The changes are the result of a study of the ATP initiated by Commerce Secretary William M. Daley last March. Conducted by the Department’s Technology Administration, the study solicited comments from the public and experts on research and technology on strategies to strengthen the program and increase its effectiveness.

The Advanced Technology Program provides funding to industry, on a cost-shared basis, to carry out research and development on high-risk, high-payoff emerging and enabling technologies. The program concentrates on those technologies that offer significant, broad-based benefits to the nation’s economy but that are not likely to be developed in a timely fashion without the ATP’s support because of the technical risks involved. The subjects of the ATP research projects are proposed by industry. Awards are made on the basis of announced competitions that consider the technical and business merits of the proposed projects.
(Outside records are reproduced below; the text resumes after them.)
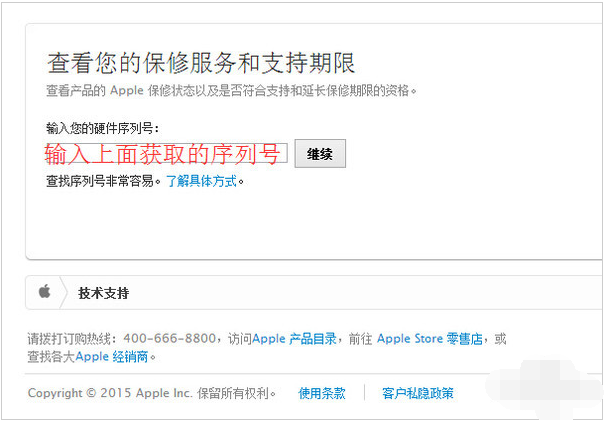The width and height of the screenshot is (606, 423).
Task: Open the 技术支持 breadcrumb item
Action: 104,293
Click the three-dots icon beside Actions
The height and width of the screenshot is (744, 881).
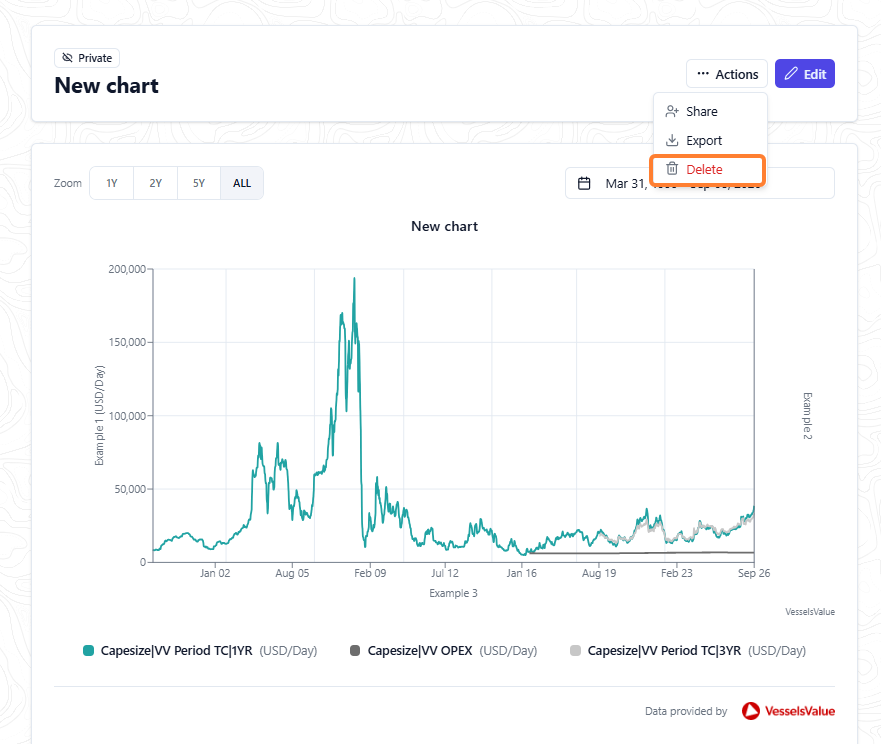(x=703, y=74)
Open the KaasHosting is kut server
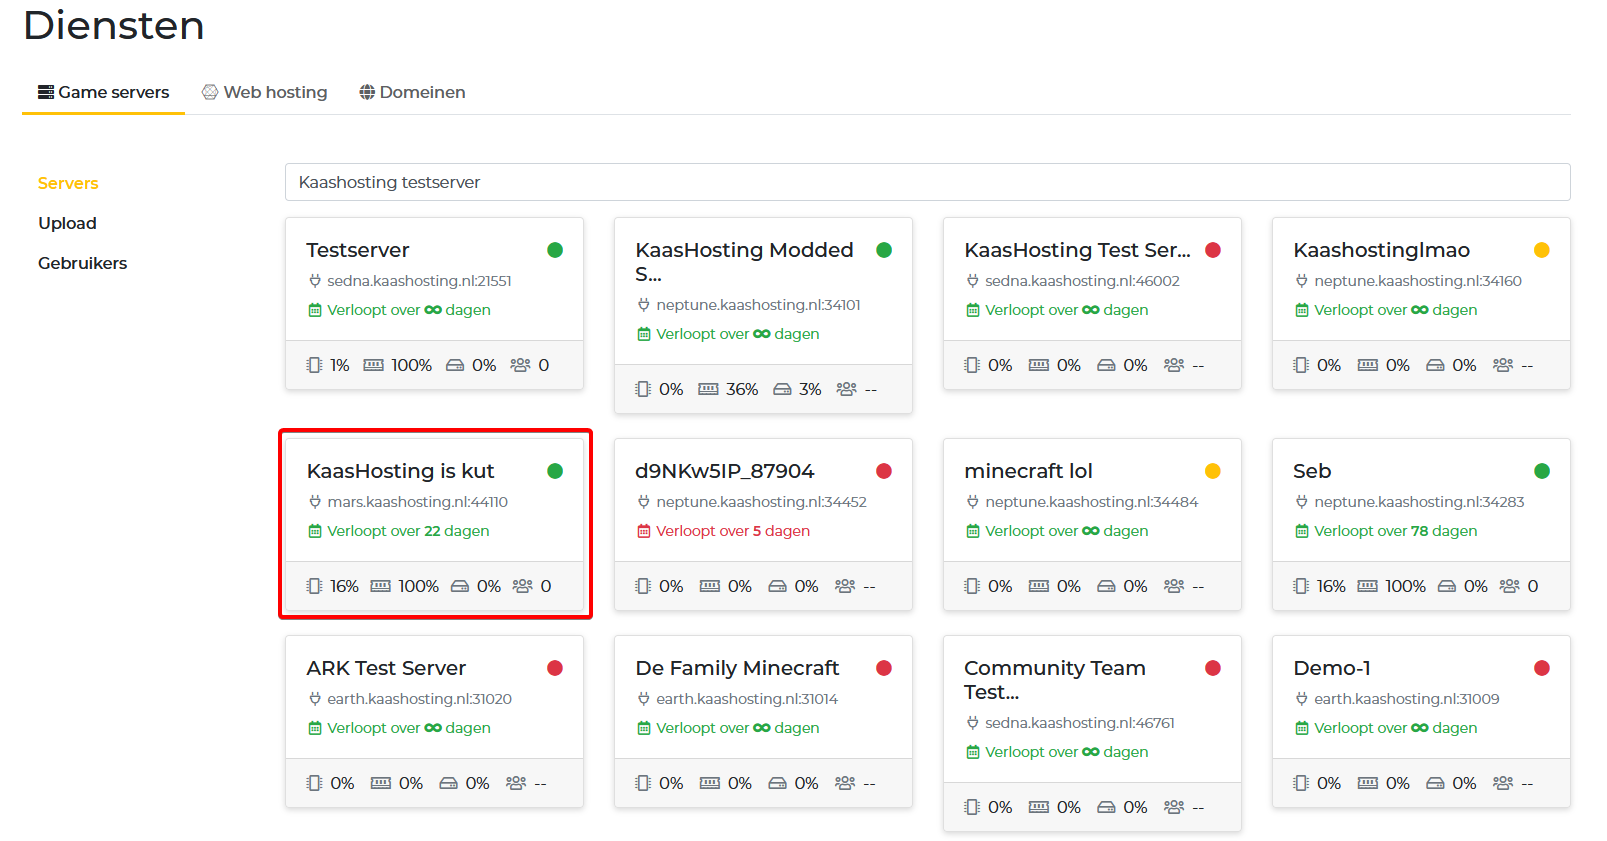Viewport: 1607px width, 841px height. click(x=400, y=471)
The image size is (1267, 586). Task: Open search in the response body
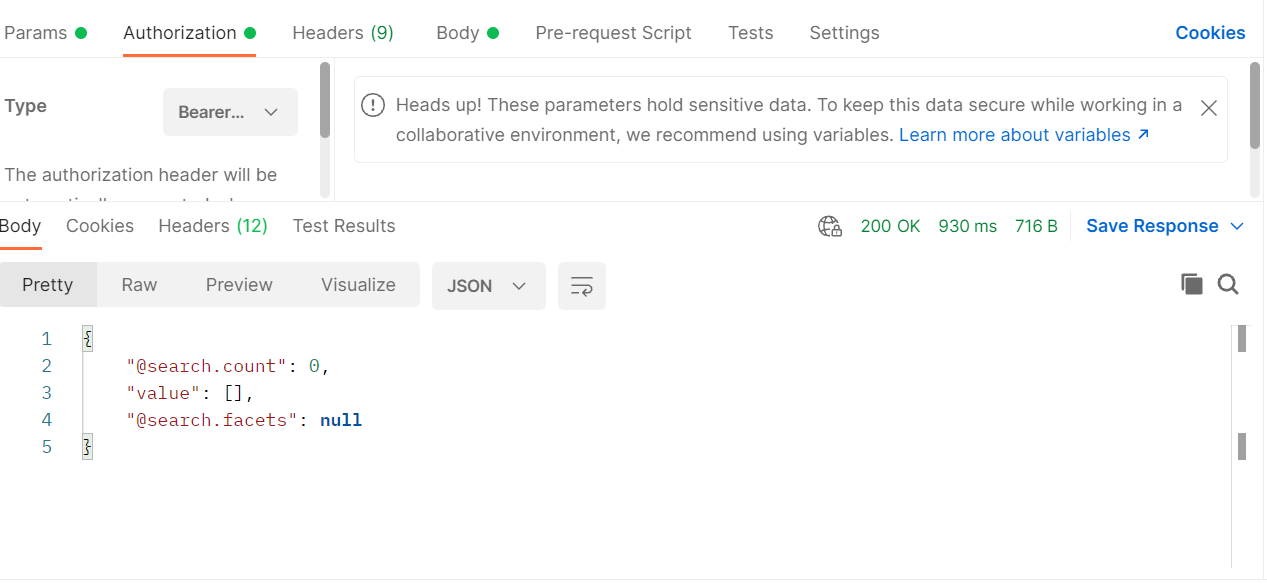pyautogui.click(x=1228, y=285)
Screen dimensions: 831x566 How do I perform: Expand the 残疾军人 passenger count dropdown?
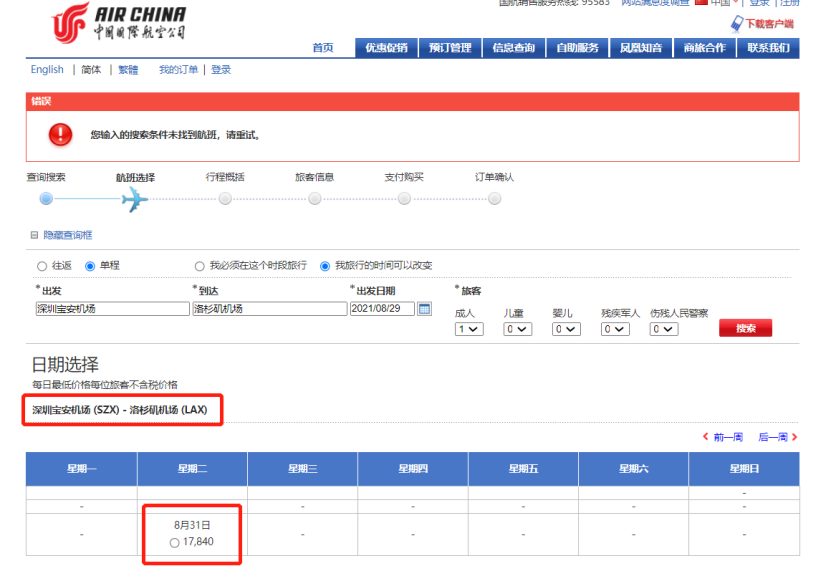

The most important changes to the ATP introduced by the new rules include:

  • a formal definition of the term "large business," based on total annual corporate revenues, for the purpose of ATP competitions. Previously, the ATP had defined only the notion of a "small business" (based on the definition used by the Small Business Administration), raising the possibility that new program rules intended to apply only to truly "big" businesses would unfairly disadvantage thousands of medium-sized firms with limited resources. The new rule requires the ATP to publish annually, as part of the program’s regular "notice of availability of funds," a dollar value to be used as the cut-off for determining "large businesses" during that year’s competitions. The rule anticipates the use of standard measures of corporate wealth such as Fortune magazine’s "Fortune 500" list.
  • a new requirement that large companies, when applying to the ATP as individual firms (outside of a joint venture), must provide cost-sharing funds at a minimum of 60 percent of total project costs. Previously, all companies had been treated alike regardless of size, and companies applying as individual firms were not required to provide any specific amount as their part of the cost-share. All single-applicant companies participating in the ATP still are required to pay all indirect costs on their own, a provision that has not changed. The new rule is intended to encourage large companies to participate in joint ventures with other firms and to ensure that they pay a majority of total project costs.
  • several modifications to the ATP’s project selection criteria (used in the evaluation of candidate projects) that place greater emphasis on joint ventures and consortia with a broad range of participants and that are intended to encourage the teaming of large companies with smaller companies.
  • a new rule governing the valuation of goods, such as computer software, and related services provided by one member of an ATP joint venture to another, for the purposes of computing contributions to cost-shares. Companies may count at least a portion of the actual cost of goods and services that they provide in support of an ATP project toward their share of the project’s costs, but this can be difficult to calculate in the case of certain types of goods—company-developed computer software being the outstanding example—where the actual cost of the product is unclear and hard to document. The new rule is intended to provide a clear and consistent method of valuing such contributions.

The new rules also include some changes to ATP administrative and clerical procedures to provide greater clarity and consistency to the process. The multistep ATP selection process, while not changed, is more clearly defined in the new rules.

The new rules take effect immediately and will apply to future ATP competitions. They do not apply retroactively to ongoing ATP projects. The Federal Register notice announcing the new ATP rules may be read on the ATP World Wide Web page (http://www.atp.nist.gov). Individual copies may be obtained from the ATP by calling 800-ATP-FUND.

As a non-regulatory agency of the Commerce Department's Technology Administration, NIST promotes U.S. economic growth by working with industry to develop and apply technology, measurements and standards.